From this point forward, The Illusionist becomes an intricate game of cat and mouse, or better, a for-keeps game of rock, paper, scissors. Viciously jealous of Eisenheim, Leopold orders Uhl to find a way to imprison the performer. Eisenheim, meanwhile, seemingly teetering on the edge of despair, tries to cajole Uhl into recognizing that the prince is a murderer. Much complicates the relations among these three men. Wielding promises about instant modernization, Leopold has been fashioning a coalition of influential nobles, including Sophie's family, to topple the emperor and allow Leopold to ascend to the throne immediately. Uhl's career has blossomed because of Leopold's patronage, and if he remains loyal he could become the chief law enforcement official in the empire. But Uhl is the son of a butcher and identifies with Eisenheim's comparable rise from the artisan class. Uhl is also a man who knows the difference between right and wrong. How he will act when he has to choose directly between them is one of the picture's successful narrative engines.
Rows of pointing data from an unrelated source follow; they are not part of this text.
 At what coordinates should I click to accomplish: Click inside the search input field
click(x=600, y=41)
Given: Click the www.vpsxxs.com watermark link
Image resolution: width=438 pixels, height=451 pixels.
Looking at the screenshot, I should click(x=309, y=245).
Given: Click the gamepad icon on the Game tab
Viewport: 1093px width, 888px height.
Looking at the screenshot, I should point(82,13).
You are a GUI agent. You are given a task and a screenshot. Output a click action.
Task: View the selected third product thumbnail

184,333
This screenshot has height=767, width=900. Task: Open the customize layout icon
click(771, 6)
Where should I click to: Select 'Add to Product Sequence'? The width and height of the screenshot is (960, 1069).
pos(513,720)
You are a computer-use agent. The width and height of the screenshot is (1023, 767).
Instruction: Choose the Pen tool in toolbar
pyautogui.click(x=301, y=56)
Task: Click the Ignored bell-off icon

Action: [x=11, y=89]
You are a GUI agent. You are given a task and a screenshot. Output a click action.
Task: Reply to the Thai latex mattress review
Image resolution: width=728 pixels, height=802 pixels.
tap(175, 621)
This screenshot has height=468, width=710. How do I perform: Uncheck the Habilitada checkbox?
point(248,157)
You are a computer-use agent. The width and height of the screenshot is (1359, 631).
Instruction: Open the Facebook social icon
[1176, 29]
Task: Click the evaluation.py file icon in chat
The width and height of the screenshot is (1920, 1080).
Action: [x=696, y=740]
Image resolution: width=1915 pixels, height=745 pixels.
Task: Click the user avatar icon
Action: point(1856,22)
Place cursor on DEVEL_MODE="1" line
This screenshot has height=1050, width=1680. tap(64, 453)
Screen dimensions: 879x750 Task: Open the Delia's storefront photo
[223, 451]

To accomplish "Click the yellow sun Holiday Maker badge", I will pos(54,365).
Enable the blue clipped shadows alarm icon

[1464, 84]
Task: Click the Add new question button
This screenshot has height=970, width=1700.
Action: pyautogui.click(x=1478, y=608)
There are a lot of tricks for magic fans in this movie. There are card tricks we've seen Penn and Teller perform. Gloves turn into birds. Items vanish and reappear in seemingly impossible places. An elaborate illusion makes an orange seed turn into a citrus bush with live oranges bursting from its branches. One can imagine the fun in seeing these tricks live. But magic loses some of its appeal on film because we know that the very medium and its vast reliance on special effects is itself a kind of trick. When Eisenheim begins to conjure ghosts on stage, including that of his beloved Sophie, we are supposed to wonder if in his grief he has made some devilish bargain and acquired supernatural talents. But we determinedly want to hold on to the possibility that he's just orchestrating the greatest illusion of all time. Unfortunately, the script's speculation that he's somehow found a way to employ tools from the infant cinema just don't compute, and as the picture moves into its last half hour it loses some of its allure.
The first hour, however, held me unusually well. The story has grip, and even if the end is rushed, pat and sadly predictable, Edward Norton never loses command. Throughout his career, from Primal Fear to American History X to Fight Club to 25th Hour, Norton has played characters who are contradictory and unknowable, con artists, shape shifters. He's terrific here. And Giamatti is every bit his equal, reminding me of Wilford Brimley, whose great work in the 1980s always fleshed out secondary roles with the pulse of human complication. Norton and Giamatti are reasons enough for an outing to The Illusionist.